The big day costs, budgeting, saving and the legal changes.

The Law on getting married

Know your legal rights.

CHOICE Magazine – 'weddings' vs 'parties'

Get the skinny on how dropping the 'w' word changes prices.

What's healthy?

Let’s take it from the top, and get it straight. What should healthy financial behaviour in a relationship look like?

You're willing to talk about your money

The good, the bad, and the under-the-bed cash stash: when it comes to talking about money, you're willing to bare it all. While some topics might make you squirm or others leave you searching Google for answers, you ultimately recognise that money's far too important a topic to remain silent about.

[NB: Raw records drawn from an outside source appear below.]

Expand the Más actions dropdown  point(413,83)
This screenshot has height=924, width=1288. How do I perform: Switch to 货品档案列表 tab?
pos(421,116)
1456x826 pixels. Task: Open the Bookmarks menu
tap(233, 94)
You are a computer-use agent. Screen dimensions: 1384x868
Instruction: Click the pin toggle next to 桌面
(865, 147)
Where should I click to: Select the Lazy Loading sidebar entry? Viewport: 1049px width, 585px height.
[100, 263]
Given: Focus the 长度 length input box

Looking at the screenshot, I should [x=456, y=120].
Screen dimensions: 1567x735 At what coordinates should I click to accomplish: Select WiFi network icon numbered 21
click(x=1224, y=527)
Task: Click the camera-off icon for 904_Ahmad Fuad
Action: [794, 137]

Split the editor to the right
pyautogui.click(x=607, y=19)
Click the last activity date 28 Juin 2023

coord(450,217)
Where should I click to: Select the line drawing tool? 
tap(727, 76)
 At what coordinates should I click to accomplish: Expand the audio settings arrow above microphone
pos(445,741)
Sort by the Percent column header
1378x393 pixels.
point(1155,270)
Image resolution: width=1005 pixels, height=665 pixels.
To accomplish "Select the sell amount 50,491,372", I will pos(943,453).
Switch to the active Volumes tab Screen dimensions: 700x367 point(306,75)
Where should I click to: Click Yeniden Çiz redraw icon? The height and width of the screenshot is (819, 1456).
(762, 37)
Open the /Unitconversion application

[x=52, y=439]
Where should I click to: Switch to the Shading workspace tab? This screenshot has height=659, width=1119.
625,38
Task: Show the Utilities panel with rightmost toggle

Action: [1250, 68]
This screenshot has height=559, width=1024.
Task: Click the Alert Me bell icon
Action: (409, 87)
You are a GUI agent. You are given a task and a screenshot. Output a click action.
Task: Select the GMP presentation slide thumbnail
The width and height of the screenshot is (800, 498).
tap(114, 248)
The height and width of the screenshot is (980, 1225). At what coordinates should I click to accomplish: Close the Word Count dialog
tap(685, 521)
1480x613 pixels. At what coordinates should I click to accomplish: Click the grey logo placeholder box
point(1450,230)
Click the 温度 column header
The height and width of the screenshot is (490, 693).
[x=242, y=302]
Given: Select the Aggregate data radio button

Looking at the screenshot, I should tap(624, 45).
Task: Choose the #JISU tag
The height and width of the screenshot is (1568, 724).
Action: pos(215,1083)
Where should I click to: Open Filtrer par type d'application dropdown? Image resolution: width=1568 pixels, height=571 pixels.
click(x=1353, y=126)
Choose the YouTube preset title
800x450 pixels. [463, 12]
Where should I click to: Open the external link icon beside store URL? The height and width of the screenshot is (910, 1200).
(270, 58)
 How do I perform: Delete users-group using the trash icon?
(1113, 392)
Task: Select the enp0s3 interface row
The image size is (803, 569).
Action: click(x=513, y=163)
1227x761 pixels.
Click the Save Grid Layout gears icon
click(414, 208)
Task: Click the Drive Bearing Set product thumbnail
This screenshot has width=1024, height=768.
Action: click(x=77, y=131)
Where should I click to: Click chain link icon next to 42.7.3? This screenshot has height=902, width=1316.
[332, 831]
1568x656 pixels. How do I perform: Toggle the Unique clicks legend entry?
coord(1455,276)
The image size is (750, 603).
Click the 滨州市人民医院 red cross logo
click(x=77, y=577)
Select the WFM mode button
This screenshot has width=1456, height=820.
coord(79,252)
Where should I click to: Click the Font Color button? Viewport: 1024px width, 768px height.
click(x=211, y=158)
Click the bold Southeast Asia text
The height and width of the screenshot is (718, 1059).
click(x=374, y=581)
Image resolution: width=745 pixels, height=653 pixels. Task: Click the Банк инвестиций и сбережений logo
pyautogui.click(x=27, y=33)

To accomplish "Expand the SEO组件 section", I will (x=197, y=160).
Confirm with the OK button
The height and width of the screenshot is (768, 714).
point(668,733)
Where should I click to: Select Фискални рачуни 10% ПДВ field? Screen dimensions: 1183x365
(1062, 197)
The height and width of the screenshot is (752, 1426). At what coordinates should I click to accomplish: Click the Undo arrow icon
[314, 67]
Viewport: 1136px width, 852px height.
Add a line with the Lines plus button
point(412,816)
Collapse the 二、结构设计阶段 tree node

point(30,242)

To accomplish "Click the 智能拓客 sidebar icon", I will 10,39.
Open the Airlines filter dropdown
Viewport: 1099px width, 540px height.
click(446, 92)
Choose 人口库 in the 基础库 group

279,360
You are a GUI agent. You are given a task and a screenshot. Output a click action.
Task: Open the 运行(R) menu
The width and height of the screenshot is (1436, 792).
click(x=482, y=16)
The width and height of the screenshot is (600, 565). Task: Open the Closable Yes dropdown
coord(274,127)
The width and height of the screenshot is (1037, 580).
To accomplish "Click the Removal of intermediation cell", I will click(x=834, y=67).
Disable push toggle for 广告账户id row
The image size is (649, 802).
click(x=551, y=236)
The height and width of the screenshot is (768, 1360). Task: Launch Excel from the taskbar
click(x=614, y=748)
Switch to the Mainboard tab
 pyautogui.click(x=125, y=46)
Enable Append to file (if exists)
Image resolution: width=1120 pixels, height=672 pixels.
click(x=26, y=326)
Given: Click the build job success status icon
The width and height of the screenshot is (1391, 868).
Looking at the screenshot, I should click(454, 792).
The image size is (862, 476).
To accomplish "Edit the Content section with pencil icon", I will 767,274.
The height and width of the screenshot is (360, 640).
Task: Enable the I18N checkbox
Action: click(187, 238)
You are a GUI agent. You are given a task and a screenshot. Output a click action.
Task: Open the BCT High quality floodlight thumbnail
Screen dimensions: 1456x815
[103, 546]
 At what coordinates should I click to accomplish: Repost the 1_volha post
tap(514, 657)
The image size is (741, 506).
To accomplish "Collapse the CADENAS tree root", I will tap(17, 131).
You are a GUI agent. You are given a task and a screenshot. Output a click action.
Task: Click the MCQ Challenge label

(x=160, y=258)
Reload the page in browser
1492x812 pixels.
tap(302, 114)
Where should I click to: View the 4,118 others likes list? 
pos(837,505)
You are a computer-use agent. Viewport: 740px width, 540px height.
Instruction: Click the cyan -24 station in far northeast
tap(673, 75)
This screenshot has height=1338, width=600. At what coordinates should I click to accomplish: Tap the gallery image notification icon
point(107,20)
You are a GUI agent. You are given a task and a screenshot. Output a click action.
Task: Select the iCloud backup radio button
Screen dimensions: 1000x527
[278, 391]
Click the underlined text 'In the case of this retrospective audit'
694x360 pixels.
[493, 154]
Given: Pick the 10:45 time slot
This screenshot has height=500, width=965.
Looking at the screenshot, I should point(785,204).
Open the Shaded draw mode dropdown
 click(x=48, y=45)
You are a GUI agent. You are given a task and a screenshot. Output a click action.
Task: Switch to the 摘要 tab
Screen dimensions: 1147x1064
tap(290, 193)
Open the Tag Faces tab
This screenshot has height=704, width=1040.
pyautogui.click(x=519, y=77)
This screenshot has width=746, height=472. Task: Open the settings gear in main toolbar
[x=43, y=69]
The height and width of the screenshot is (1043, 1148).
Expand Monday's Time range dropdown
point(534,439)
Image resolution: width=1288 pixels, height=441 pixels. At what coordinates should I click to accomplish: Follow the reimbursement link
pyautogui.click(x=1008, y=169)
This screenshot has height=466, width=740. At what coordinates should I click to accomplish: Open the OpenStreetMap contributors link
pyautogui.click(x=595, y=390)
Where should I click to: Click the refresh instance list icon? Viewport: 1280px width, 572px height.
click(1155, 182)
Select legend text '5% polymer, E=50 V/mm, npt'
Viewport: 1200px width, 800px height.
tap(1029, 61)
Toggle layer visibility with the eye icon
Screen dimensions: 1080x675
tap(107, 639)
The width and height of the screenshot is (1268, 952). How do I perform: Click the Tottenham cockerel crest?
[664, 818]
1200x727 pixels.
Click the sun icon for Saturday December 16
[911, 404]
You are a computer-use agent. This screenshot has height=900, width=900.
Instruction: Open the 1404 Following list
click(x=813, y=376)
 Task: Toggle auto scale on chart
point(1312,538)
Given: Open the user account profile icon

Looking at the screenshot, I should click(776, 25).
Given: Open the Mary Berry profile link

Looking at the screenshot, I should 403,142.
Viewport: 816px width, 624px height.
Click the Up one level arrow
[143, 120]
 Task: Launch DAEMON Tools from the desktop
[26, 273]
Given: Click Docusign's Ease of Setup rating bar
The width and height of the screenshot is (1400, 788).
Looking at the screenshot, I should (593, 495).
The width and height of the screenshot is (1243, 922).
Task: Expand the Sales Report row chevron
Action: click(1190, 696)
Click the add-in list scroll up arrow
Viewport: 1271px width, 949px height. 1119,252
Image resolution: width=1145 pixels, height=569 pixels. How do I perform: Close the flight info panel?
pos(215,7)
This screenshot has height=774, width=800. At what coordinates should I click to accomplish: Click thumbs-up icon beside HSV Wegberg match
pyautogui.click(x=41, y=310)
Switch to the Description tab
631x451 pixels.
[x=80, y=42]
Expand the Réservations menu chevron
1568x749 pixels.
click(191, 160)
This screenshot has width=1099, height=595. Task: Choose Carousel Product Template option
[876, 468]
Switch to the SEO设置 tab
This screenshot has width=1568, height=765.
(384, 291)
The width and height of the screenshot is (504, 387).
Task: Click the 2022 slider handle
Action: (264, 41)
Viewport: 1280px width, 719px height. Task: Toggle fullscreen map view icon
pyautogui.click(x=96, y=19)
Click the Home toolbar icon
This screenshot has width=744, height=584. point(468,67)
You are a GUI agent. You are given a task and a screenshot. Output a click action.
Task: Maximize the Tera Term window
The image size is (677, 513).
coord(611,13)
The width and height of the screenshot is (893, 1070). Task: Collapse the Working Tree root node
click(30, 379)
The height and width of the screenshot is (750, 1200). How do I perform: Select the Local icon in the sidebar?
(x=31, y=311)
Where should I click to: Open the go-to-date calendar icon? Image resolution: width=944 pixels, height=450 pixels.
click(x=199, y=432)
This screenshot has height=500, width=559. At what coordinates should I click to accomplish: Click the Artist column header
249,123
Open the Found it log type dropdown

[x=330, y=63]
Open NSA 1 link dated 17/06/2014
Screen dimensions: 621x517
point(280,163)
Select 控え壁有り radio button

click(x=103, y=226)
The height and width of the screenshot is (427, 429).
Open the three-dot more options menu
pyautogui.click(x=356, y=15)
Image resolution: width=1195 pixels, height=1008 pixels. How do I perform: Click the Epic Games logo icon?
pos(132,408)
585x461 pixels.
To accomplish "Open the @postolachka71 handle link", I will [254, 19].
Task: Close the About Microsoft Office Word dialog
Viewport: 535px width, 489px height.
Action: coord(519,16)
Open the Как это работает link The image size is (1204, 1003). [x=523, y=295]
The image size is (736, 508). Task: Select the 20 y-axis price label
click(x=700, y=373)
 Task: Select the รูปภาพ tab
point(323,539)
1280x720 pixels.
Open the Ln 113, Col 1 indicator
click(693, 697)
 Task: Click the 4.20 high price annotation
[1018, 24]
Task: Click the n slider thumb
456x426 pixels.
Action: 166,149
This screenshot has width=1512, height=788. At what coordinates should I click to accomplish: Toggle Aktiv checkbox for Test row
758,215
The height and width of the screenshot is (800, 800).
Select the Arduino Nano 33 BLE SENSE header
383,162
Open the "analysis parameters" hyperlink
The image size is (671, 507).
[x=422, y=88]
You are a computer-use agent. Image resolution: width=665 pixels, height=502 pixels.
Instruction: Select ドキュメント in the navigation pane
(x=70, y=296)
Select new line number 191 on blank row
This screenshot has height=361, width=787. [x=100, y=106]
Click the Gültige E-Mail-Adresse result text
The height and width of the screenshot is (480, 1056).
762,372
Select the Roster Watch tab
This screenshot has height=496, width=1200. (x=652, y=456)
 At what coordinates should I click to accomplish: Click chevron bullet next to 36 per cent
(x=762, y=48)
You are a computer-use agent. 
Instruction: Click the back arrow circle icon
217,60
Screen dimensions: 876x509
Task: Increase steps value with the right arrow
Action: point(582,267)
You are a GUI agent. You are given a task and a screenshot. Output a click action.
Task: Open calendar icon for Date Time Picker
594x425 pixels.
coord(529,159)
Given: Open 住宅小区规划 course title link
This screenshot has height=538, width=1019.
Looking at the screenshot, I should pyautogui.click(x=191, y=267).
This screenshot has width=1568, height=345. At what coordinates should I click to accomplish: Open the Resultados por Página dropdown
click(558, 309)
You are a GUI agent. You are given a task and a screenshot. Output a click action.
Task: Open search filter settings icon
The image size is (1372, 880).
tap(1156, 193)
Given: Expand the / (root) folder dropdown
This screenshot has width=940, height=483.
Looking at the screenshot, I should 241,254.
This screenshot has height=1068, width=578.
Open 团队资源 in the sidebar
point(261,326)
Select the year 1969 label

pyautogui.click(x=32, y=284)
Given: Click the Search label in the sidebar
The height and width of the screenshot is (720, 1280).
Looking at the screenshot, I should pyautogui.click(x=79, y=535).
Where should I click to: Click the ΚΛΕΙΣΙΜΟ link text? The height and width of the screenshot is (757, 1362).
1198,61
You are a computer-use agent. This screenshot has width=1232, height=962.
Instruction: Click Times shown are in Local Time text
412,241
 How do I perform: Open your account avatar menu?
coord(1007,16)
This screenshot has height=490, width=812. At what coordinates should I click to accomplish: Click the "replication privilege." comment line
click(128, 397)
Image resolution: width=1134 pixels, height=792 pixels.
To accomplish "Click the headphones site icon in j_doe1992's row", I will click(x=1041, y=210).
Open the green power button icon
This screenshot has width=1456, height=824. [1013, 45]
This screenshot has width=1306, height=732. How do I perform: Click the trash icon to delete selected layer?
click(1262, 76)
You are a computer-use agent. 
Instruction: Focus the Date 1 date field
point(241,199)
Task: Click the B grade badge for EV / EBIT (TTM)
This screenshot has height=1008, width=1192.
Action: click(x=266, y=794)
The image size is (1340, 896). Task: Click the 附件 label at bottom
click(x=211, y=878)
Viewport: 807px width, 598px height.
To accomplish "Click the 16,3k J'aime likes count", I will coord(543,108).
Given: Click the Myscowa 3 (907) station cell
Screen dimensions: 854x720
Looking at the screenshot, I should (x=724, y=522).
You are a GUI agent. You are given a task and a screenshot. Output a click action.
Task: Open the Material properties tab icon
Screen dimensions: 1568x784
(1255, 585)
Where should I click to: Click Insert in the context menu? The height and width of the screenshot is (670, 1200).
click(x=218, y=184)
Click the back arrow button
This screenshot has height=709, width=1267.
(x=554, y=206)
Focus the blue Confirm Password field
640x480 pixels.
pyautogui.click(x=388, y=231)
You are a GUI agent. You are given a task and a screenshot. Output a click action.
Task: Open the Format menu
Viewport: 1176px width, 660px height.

You share or understand each other's financial values

While you don't need to see eye-to-eye on every little detail, sharing or respecting each other's financial values is important. It means you'll understand each other's financial habits and how they fit into the broader picture.

You make and manage financial decisions together

Good relationships are founded on equality. That means you should have an equal say on all things, no matter whether it's where you go for dinner or when you leave, but especially when it comes to how the two of you manage your finances.

Warning signs

Sometimes, what looks like a fair or normal way of dealing with money together might just be the opposite. Here are three major red flags - but be warned: they're often subtler than you'd think.

Your partner shuts down every money conversation

Communication is the lifeblood of relationships. If your partner's not willing to talk to you about debts, savings or income flow, even when you're splitting the rent, it's not a positive sign.

They make you feel like a fool

No-one likes being made to feel incompetent, especially about something as important as money. If your partner makes you doubt your financial ability - or worse, openly mocks it - it could be a sign they're trying to make you rely on their support.

Money responsibilities feel unfair

While we all want to support our partners, taking on too much financial responsibility can be a burden, both logistically and emotionally speaking. Moreover, it could negatively impact your own savings and financial future.